I think fussy people are apt to put me out, and it seems difficult to converse with him. I suppose my being Scotch prevents my knowing the things he talks best about.'



'And has Miss Sophia made an impression, do you think? Or is she impressed herself?'

'Indeed I don't know.'

'Ah! forgive me. I am so forgetful, but you know I mean no harm. I remember now, there is some _tendresse_ between your brother and her.

She certainly is handsome, and I hope he will get her if he wishes it, though, _entre nous_, she always struck me as a dull girl. Like a wedding cake, only good to look at.'

Here Briggs knocked and entered, with a bundle of white roses, each flushing into pinkish creaminess at the heart.

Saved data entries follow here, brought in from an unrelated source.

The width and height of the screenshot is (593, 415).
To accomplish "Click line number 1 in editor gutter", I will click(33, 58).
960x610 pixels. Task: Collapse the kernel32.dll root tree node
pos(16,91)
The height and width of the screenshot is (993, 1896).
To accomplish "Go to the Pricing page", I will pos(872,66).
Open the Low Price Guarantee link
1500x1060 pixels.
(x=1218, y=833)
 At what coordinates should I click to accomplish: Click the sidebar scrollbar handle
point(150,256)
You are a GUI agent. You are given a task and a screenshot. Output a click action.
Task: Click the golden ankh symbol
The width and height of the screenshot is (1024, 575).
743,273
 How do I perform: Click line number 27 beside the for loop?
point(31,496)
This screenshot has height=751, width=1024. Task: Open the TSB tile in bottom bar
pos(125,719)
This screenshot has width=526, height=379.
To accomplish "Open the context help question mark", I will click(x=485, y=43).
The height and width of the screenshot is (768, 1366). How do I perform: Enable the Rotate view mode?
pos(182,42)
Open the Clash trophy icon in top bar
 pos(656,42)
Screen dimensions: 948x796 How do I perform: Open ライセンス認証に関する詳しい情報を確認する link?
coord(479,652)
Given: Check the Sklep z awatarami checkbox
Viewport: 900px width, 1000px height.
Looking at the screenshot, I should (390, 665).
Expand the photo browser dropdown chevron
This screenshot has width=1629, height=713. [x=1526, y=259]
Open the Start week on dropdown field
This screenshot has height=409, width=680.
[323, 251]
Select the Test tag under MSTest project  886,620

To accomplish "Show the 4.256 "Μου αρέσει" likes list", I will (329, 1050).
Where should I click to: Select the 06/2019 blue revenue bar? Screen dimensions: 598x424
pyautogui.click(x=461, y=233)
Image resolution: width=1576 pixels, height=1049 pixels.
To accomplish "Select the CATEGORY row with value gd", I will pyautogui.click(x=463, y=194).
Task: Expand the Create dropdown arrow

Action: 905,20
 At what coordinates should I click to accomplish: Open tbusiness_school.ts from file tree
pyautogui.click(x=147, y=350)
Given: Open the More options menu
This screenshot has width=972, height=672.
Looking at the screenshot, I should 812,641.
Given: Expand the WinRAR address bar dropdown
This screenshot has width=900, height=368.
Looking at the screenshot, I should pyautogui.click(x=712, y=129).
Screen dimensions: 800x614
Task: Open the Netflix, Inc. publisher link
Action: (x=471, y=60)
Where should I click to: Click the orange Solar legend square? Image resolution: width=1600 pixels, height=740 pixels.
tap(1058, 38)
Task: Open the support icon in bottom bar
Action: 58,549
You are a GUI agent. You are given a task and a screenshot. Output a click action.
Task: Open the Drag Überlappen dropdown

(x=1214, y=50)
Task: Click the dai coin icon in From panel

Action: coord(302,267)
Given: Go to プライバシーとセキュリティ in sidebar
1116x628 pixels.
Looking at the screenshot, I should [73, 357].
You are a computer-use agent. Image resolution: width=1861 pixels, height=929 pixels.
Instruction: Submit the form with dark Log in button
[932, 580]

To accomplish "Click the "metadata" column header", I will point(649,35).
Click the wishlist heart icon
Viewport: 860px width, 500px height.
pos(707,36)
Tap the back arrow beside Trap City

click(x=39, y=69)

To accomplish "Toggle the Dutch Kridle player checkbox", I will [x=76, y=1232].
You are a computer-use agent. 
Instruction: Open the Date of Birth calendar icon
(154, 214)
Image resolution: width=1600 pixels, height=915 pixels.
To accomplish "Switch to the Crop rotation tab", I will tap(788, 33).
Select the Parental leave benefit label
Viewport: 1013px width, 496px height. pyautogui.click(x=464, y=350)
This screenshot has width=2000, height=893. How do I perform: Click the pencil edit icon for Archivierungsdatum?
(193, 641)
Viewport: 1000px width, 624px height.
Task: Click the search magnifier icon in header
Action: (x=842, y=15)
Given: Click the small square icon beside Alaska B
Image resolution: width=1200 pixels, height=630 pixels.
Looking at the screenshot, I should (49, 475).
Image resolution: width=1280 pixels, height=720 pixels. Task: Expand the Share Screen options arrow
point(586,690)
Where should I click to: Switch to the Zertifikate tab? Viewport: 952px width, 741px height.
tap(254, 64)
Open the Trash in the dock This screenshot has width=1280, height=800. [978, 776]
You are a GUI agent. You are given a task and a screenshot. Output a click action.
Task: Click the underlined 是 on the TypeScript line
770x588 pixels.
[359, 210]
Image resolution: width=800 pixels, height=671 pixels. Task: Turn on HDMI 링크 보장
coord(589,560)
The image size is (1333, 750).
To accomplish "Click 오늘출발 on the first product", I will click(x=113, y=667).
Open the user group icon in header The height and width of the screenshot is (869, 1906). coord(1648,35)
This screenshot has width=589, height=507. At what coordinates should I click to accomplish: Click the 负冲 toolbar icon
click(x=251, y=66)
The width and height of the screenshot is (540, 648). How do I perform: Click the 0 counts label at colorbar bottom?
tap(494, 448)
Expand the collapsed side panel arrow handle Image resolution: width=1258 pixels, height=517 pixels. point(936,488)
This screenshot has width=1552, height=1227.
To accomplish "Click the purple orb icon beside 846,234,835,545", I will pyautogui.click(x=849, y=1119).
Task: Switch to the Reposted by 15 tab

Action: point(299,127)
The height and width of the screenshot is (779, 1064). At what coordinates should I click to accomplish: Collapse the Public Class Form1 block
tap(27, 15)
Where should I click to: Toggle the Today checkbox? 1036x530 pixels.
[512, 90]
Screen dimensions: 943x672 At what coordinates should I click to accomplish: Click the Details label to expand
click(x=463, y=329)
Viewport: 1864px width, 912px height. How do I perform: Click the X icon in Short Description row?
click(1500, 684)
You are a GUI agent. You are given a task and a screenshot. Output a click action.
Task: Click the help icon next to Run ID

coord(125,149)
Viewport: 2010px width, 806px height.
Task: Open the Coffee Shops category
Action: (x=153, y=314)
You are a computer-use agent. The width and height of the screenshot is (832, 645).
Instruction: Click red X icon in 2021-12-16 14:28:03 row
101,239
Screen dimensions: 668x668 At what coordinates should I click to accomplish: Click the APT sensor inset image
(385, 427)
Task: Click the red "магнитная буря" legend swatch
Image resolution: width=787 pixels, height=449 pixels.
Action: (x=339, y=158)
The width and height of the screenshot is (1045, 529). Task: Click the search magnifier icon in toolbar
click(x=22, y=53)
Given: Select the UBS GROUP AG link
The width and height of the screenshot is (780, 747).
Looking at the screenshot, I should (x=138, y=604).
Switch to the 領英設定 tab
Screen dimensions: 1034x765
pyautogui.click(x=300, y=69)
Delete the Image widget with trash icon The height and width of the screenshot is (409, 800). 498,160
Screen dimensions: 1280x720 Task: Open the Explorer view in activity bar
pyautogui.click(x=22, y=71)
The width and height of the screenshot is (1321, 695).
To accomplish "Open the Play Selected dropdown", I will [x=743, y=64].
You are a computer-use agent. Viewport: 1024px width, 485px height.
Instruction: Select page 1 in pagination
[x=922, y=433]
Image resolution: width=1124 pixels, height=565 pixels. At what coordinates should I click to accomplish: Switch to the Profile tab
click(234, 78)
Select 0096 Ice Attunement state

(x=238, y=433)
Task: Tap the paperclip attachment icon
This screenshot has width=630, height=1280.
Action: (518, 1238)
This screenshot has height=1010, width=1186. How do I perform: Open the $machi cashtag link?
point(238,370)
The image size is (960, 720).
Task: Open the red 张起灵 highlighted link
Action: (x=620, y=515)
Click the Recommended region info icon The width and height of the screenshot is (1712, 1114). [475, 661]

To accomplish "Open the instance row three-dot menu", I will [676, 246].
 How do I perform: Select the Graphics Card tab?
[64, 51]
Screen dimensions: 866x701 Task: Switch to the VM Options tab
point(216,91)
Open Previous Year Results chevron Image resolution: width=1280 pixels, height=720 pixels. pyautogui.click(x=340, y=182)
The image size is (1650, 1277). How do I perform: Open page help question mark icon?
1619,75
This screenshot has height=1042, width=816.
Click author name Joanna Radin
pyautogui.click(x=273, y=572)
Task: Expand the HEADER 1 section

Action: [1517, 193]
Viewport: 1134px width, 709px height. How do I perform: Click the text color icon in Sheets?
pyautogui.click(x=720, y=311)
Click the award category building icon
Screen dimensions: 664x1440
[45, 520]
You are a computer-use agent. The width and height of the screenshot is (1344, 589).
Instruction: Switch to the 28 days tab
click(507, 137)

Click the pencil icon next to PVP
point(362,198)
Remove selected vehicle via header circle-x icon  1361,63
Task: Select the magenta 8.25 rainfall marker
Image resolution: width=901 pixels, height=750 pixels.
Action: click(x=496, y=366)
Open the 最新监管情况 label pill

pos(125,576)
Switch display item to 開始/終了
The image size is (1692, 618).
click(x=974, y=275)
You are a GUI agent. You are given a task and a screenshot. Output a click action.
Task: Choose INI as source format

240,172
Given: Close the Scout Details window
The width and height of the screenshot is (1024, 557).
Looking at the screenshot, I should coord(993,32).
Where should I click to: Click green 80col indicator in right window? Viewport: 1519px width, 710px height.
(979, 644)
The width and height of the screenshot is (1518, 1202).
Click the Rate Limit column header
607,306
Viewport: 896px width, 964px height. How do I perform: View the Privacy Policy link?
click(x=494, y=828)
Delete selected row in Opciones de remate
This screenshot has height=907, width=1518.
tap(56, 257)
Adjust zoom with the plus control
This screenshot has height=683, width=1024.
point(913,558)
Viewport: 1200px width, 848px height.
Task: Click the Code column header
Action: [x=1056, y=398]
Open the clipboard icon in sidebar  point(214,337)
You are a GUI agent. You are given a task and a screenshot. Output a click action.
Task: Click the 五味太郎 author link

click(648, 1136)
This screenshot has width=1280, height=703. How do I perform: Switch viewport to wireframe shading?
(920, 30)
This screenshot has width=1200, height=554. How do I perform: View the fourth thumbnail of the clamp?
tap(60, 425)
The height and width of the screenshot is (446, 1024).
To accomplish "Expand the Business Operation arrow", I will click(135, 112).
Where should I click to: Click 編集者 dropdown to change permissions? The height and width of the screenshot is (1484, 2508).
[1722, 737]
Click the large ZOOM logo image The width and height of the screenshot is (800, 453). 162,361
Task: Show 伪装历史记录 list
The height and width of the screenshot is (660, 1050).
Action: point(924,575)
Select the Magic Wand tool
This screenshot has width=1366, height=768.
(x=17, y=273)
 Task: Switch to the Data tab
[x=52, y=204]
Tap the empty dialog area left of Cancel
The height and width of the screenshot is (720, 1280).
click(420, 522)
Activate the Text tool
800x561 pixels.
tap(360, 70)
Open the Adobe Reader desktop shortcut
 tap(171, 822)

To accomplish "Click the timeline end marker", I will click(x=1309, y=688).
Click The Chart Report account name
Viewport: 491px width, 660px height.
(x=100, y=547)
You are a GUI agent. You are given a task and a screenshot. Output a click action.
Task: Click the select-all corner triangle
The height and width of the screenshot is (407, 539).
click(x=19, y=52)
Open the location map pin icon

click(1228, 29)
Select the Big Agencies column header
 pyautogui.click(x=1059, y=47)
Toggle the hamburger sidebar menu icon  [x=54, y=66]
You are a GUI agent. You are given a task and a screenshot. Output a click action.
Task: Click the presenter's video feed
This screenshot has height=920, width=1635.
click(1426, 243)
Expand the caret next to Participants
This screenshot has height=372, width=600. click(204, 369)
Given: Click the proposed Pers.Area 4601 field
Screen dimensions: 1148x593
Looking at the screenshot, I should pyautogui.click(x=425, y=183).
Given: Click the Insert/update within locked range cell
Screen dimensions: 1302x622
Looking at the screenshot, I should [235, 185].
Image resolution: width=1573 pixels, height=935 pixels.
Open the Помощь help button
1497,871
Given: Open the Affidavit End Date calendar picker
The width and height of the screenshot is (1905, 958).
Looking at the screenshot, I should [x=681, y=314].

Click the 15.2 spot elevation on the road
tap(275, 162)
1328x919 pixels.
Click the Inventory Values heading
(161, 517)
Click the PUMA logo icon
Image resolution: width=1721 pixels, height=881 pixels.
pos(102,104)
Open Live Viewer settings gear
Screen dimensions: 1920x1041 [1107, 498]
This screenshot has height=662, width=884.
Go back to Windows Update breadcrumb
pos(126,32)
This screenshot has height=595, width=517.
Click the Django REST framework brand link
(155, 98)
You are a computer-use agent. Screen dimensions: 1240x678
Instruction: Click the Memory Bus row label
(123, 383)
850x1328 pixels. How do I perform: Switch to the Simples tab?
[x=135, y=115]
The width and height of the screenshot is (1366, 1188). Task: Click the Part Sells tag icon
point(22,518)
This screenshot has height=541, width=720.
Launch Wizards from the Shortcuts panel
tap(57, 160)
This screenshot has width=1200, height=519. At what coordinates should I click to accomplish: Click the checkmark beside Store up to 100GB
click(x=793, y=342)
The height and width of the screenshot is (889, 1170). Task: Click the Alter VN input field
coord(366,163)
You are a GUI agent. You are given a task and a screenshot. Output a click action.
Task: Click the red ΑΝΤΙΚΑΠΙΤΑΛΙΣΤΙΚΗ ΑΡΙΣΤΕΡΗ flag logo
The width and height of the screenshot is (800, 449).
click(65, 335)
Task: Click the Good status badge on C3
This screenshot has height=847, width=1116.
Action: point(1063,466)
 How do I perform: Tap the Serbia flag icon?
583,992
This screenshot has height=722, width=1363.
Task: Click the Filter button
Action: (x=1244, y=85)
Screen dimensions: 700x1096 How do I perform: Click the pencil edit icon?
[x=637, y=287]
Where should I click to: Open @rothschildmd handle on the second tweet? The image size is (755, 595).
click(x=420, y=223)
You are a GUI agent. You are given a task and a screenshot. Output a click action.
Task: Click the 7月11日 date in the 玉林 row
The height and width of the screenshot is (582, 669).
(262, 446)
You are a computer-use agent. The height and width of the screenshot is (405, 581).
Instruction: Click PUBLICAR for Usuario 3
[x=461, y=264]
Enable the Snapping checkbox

'With Captain Drysdale's compliments for Miss Brown.'

'Poor Colewort!' cried Julia, with just a thrill of viciousness in her voice, 'there go his hopes of a prize at the flower show next week! I know he has been nursing that rose for weeks past. For all that, Miss Brown, they will go nicely with your black gown, so I shall leave you now to embellish yourself with the poor man's broken hopes--Pathetic sentiment that? Ha! ha!'

CHAPTER XIII.

_A HARBOUR OF REFUGE_.

Roderick having bestowed his companion safely in the shieling of Stephen Boague, did not linger. He started at once down the glen by the path beaten by the shepherd and his family. Down a glen, over a mountain shoulder, across rolling upland, zig-zagging between marsh and peat bog, at length coming out on the road, and in course of time gaining the inn from which they had started in the forenoon. There was no lifting or clearing away of the mist, it had thickened rather, and filled the air with a diffused drizzling spray, which settled drenchingly on every thing, trickling down rock and herbage, soaking into clothing and ground, till like sponge, they were distended with moisture.

He was wet already, as well as more or less bruised, battered, and foot-sore from his late experience, therefore the drizzle did not add materially to his discomfort, besides, the ferment in his mind made him insensible to bodily pains. He had heard from Mrs. Sangster's own lips when apparent danger had momentarily removed the restraints of civilized life, and her native egotistic worldliness and greed for once spoke out for themselves, that she was contemplating a match between Sophia and Wallowby. His Sophia, for whom like another Jacob earning his Rachel, he had laboured and borne so long. He had not gone out each morning for fourteen years, it is true, driving the cattle before him on the pastures of Auchlippie; but these are not the days in which human life is measured by centuries. Out of what the insurance companies would call his presumption of life, he had bestowed a far larger percentage on Sophia, than were the fourteen years devoted by the patriarch to winning his bride, not to mention difference in intensity. Notwithstanding the beauty of the sacred episode, one cannot but suspect some coolness, along with the much patience required to watch the beloved object drifting from the bright bloom of girlhood into the sun-burnt maturity of thirty summers, and still keep waiting to work out the bargain. Roderick had been working out his bridal on the other line, not ministering to the greed of a grasping father-in-law, but submitting to whims, exactions, and pretensions innumerable from the coa.r.s.e-fibred mother of his charmer.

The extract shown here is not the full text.